Saturday, March 22, 2014

Journal: York Historian Volume 30

York Historian Volume 30 is fresh from the printers!  Bit of a shameless plug, as I have a paper in it, but here's the contents list:

Sylvia Hogarth - A Yorkshire 'bourse de marriage' (as per the cover above)
Sandra Garside-Neville - Trouble at t'mill: the varying fates of the windmills in the Evelyn Collection
Bill Fawcett - The 1948 Plan for York 
Jon Kenny - Investigating the Roman road from Eboracum towards Aldborough, near Hessay and Moor Monkton
Editor - Hugh Murray (1932-2013): A Bibliography
Rosemary Suthill  - Index to York Historian: Volumes 21-30

Copies of York Historian can be obtained from Publications Department, YAYAS, 26 Burtree Avenue, SKELTON, York YO30 1YT

Saturday, March 15, 2014

Thesis: An Analysis of Roman Ceramic Building Material from York and its Immediate Environs

Oh look what I found on the web, to my surprise:

An Analysis of Roman Ceramic Building Material from York and its Immediate Environs
McComish, Jane Mary (2012) An Analysis of Roman Ceramic Building Material from York and its Immediate Environs. MA by research thesis, University of York.
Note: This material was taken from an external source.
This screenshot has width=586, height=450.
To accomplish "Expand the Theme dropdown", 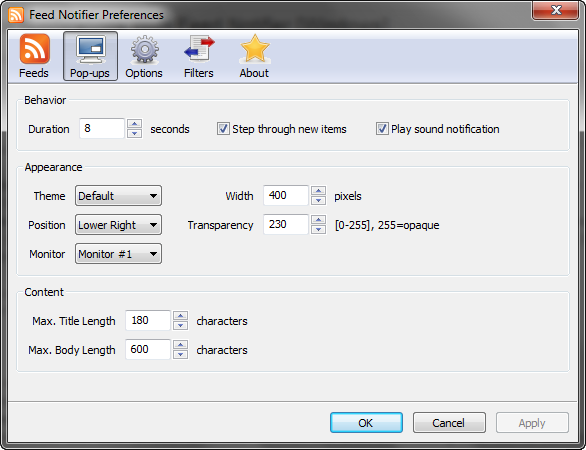I will (x=118, y=195).
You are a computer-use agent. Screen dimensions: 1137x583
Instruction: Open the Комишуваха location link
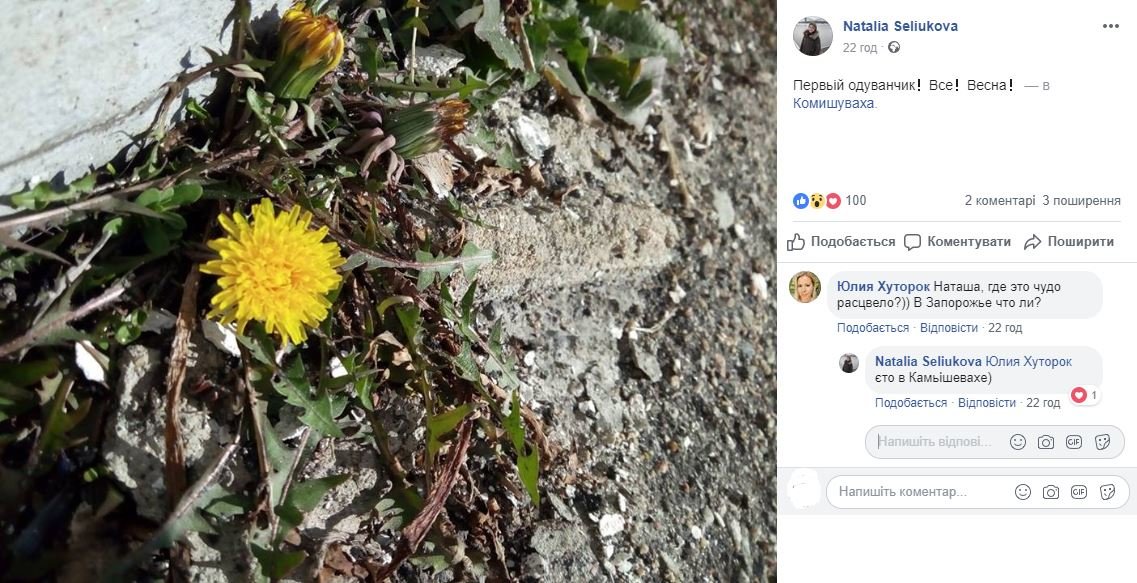(x=834, y=103)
This study comprises the analysis of 8.11 tonnes of Roman tile from York and its immediate hinterland. The tile was recovered from 215 archaeological investigations undertaken by York Archaeological Trust, together with the tile from excavations at Heslington East undertaken by the Department of Archaeology of the University of York. The tile was analysed in terms of the chronological and spatial variations present, the results being examined in relation to three widely debated research themes, namely the nature and speed of Romanization, the role of the Roman army, and the economic relationship of the town to its hinterland. Given that the use of tile was introduced to Britain by the Romans, and that it formed a key element of classical architecture, the speed of its adoption has been used to show that the process of Romanization occurred slowly in the York area, with many of the buildings outside the fortress reflecting state-sponsored building-campaigns, rather than the spontaneous growth of a Romanized town. Tile, in conjunction with Ebor Ware pottery, was produced by the military, primarily to supply its own needs, and the study has shown that the army were by far both the largest producers and consumers of tile in York, with 99 percent of tile stamps being military. Although a civilian tile industry must have existed in York, as a small number of civilian tile stamps are present, this industry clearly failed to develop on any scale, suggesting that there was insufficient demand for tile to support such an industry. The study is accompanied by appendices cataloguing each form of tile, the fabrics and fabric groups present, and the surface markings seen, together with details of the stratigraphic sequences for twenty-one representative sites selected for detailed chronological analysis.